Para o pesquisador, com a mudança comportamental e as exigências do mercado externo, que prefere produtos não transgênicos, o conceito é promissor.
“Ainda temos de vencer alguns obstáculos, mas essa tecnologia certamente tem muito a contribuir”, avalia.
Outras possibilidades
O nicho de sementes não transgênicas melhoradas não é o único possível para o projeto. A Santa Soja pode atuar, ainda, como banco de germoplasma — unidade conservadora de material genético de uso imediato ou com potencial de uso futuro. Esse material é essencial para as empresas que querem se beneficiar de linhagens superiores com traits nativos para incorporação dos eventos transgênicos.
Os traits nativos são genes que, mesmo não tendo sido introduzidos por transgenia, oferecem resistência a doenças ou insetos, ou mesmo alto teor de óleo, por exemplo. “É possível licenciá-los para grandes companhias que reduziram seus programas de melhoramento convencional, mas buscam material de qualidade”, avalia Pinheiro.
O protocolo pode ser usado, ainda, para outros grãos. “A startup está crescendo. Já vamos usar esse protocolo de melhoramento molecular no mercado de feijão-fava [em parceria com pesquisadores da Universidade Federal do Piauí (UFPI)], e logo vamos incluir grão-de-bico e amendoim”, afirma Priolli. “Até o nome da empresa vai passar de Santa Soja para Santa Semente.”
Esses alimentos são chamados de pulses — um grupo composto por leguminosas consumidas secas, como feijão comum, feijão-fradinho ou caupi, ou ainda feijão-de-corda, ervilha, lentilha e grão-de-bico. No Brasil, os pulses mais consumidos são os feijões. “Os pulses têm essa pegada de governança, de preocupação com o meio ambiente e fonte alternativa de proteína”, diz Priolli.

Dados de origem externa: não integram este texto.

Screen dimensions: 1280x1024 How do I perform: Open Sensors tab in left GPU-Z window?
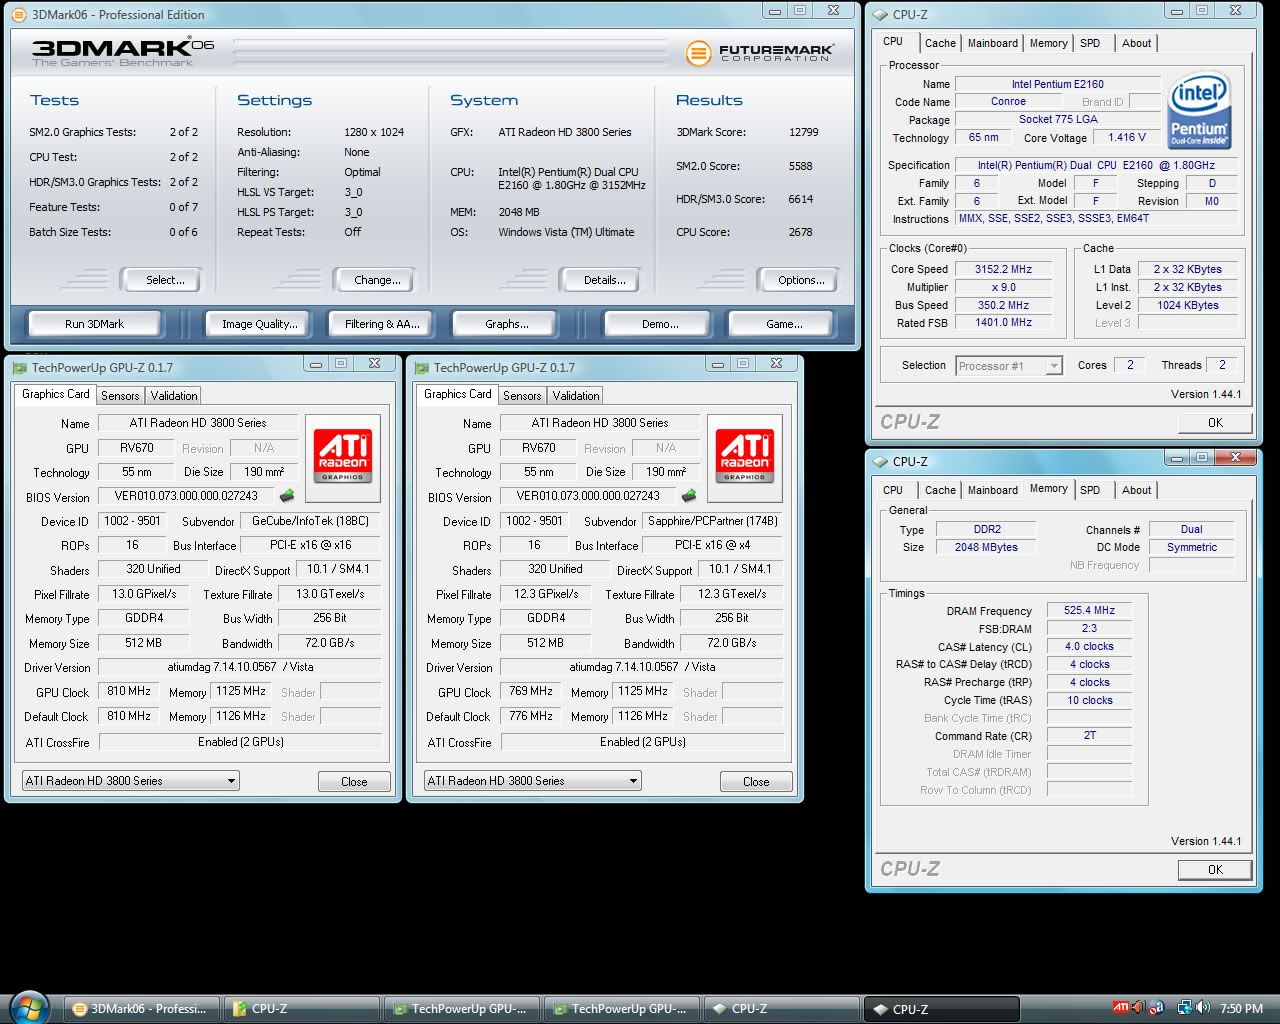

Para o consumidor, os benefícios são claros. “A ideia é obter produtos de maior valor proteico para consumo humano”, afirma a pesquisadora. “Eu diria que, no caso dos pulses, a contribuição é ainda maior, porque são plantas órfãs”, completa Pinheiro. “Hoje não há variedades de feijão-fava lançadas no Brasil. Pequenos agricultores pegam variedades crioulas e as produzem. Esperamos, em breve, ter as primeiras variedades de feijão-fava lançadas no país.”
Com isso, organiza-se a cadeia e passa-se a garantir respaldo ao pequeno agricultor. “O grão-de-bico, por exemplo, tem poucas cultivares no Brasil. Não devem ser nem dez registradas, enquanto a soja tem mais de 500 hoje no país”, descreve Pinheiro. “Para amendoim, apenas duas instituições públicas atuam ativamente nessa cultura.”
O produto da empresa é a semente — aquela que é vendida para o produtor. O melhoramento genético realizado nela vai permitir obter essas plantas especiais. “Acreditamos que em cinco anos mais ou menos consigamos chegar a um valor bom de manutenção da startup, a partir das cultivares que vamos lançar até o fim deste ano”, estima Priolli.
Como a Santa Soja atua diretamente nas sementes, produtores de diferentes portes podem ter acesso ao produto. “A tecnologia está na semente.
O agricultor não paga a mais por isso, porque a semente já tem toda a informação agregada”, lembra Pinheiro.
“O crescimento da startup mostra que as tecnologias e as abordagens propostas fortalecem novos mercados.”